Steven Booth has been a dedicated volunteer at Blythe House’s Buxton shop for over a decade. Alongside his volunteer role, Steven has become a Saturday supervisor in a paid position at the shop, supporting the store manager to oversee the day-to-day tasks of running the busy and popular shop on Eagle Parade.
Steven, who was born and bred in Buxton, explains: ‘I left school at 16 and immediately joined the family business W Booth and Sons, a local butcher’s shop. In 1979, aged 18, I developed testicular cancer. In those days, people didn’t talk much about such things and as a result my diagnosis was quite late. After my operation, the staff nurse told me I had to go to The Christie hospital, for further procedures and investigations. I was terrified; there were no counsellors or anyone to answer my questions. I stayed in The Christie for four weeks and had further chemotherapy, which lasted for 18 months.
‘I continued to work alongside my family as much as possible and enjoyed going to the football, cricket and the speedway, and eventually I was given the all clear. In 2002, a blister developed in my mouth; except it was not a blister, it was cancer once more. Three months later the surgeons removed two thirds of my tongue and I endured another course of radiotherapy. I could not work anymore; problems with saliva caused issues working with food at the butcher’s shop. I had trouble eating, and had to have speech therapy to help me communicate. I still have to attend regular check-ups at The Christie today and I am truly grateful for all the help they have given me.
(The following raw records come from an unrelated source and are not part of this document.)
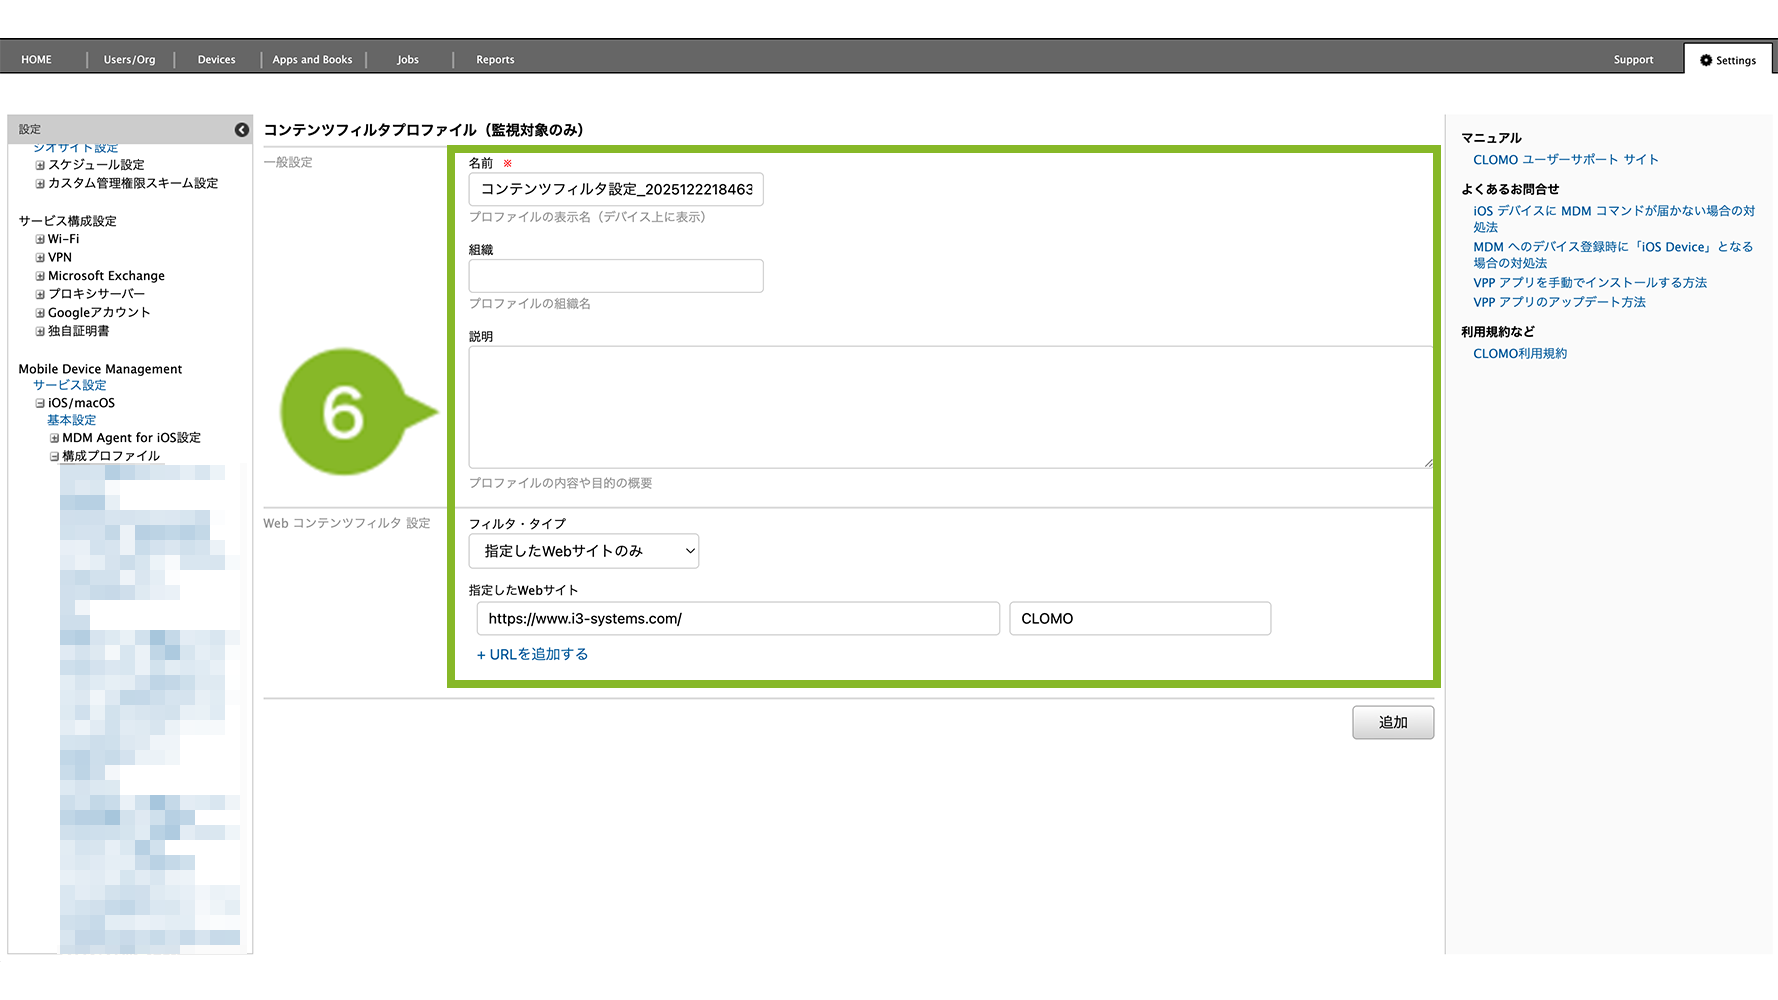1778x1000 pixels.
Task: Click the + URLを追加する link
Action: pyautogui.click(x=532, y=654)

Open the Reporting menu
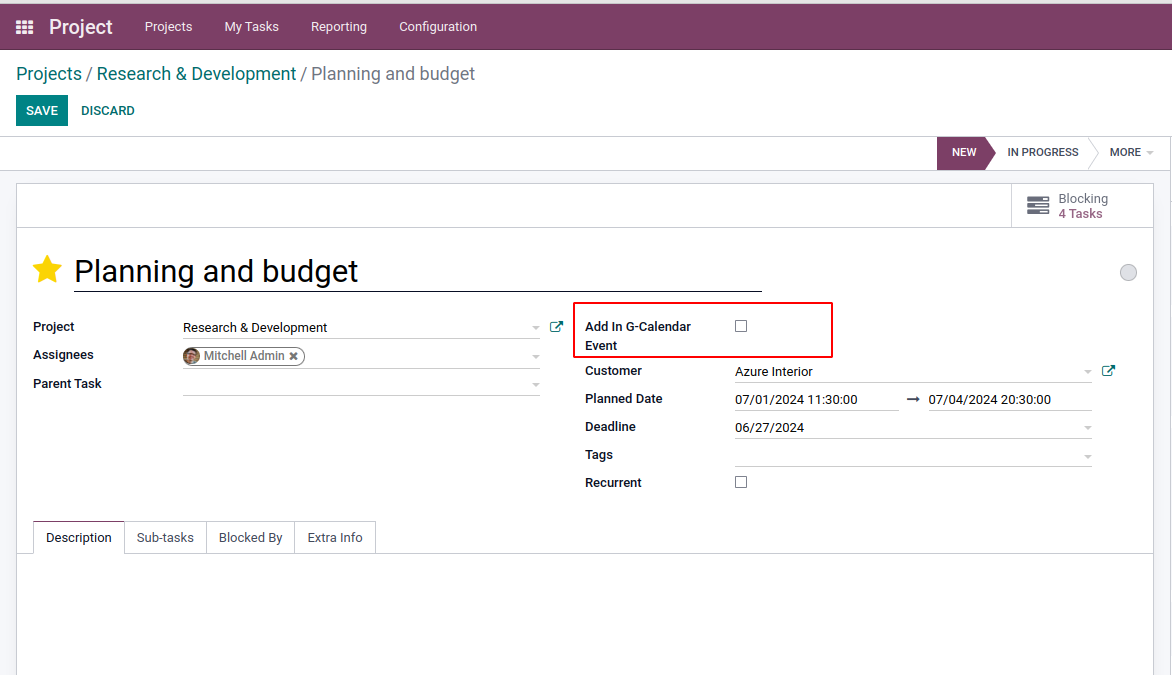click(339, 27)
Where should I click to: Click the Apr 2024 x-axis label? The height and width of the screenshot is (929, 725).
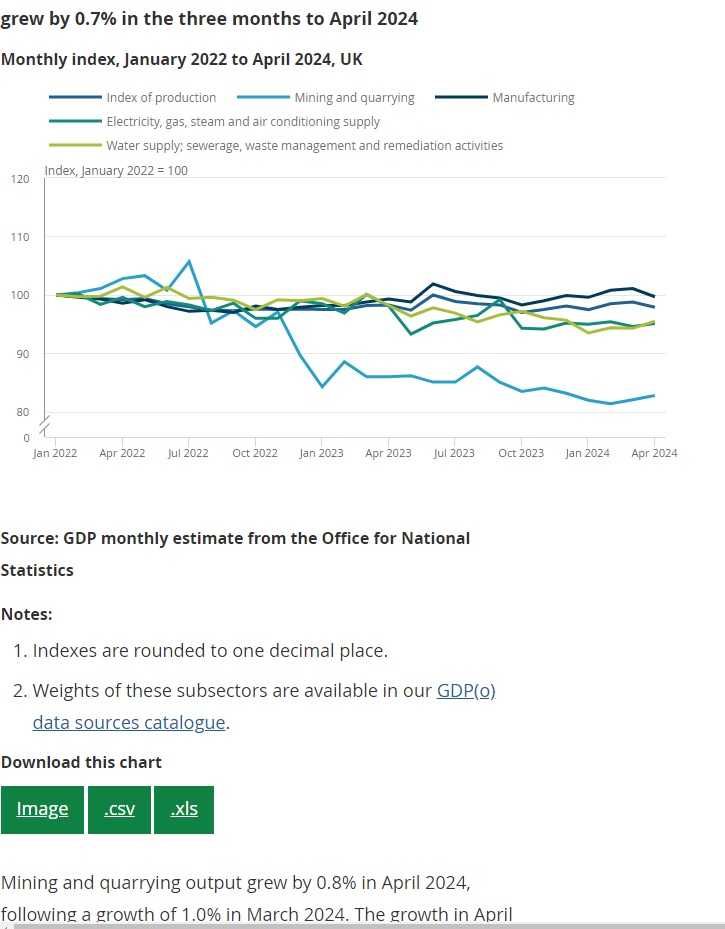[x=654, y=453]
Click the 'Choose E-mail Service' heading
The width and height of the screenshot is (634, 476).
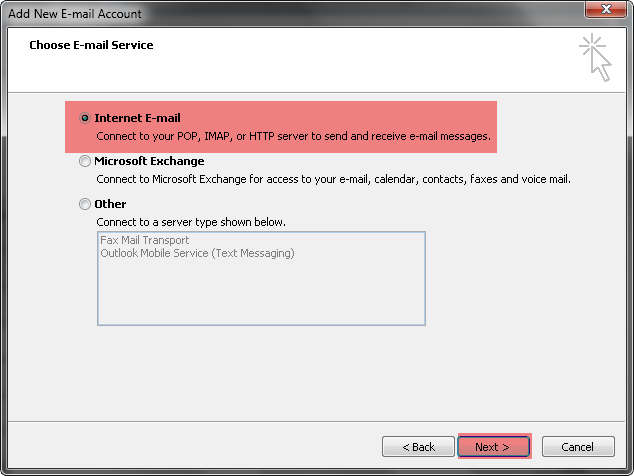(91, 45)
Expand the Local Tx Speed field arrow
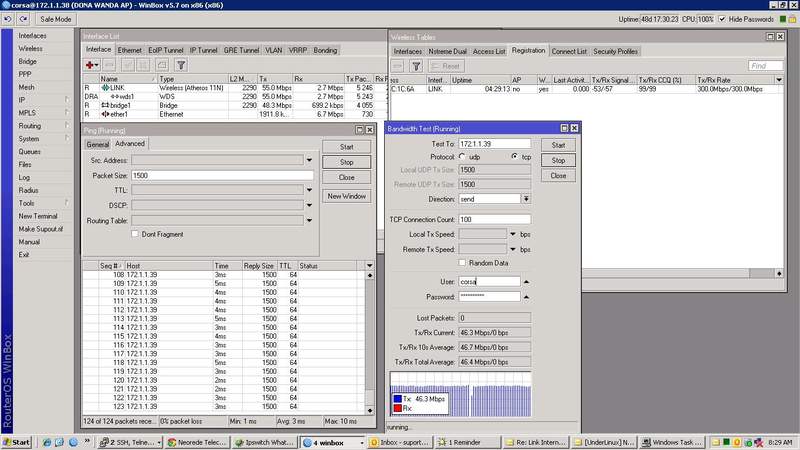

‘Some time later, as I started to recover a little, a lady called Joan who was a regular customer at the butcher’s shop suggested I help out in the Blythe House shop on Buxton marketplace. So I did! That was 10 years ago and I have become very much a part of the shop. I know the names of most of my customers and they know mine. I have customers who visit regularly from Derby and Oldham, plus the numerous tourists who visit throughout the season.
‘I have good friends within the team and it was them who encouraged me to apply for the role of Saturday supervisor. I have never been well enough to work in a fulltime position so at the age of 61 it felt quite daunting at first, but the retail skills I learnt as a young man have served me well within the environment of a charity shop. I understand from my own experiences the importance of the help that Blythe House Hospicecare and Helen’s Trust gives to the community and I enjoy making money to pay for the services it provides.’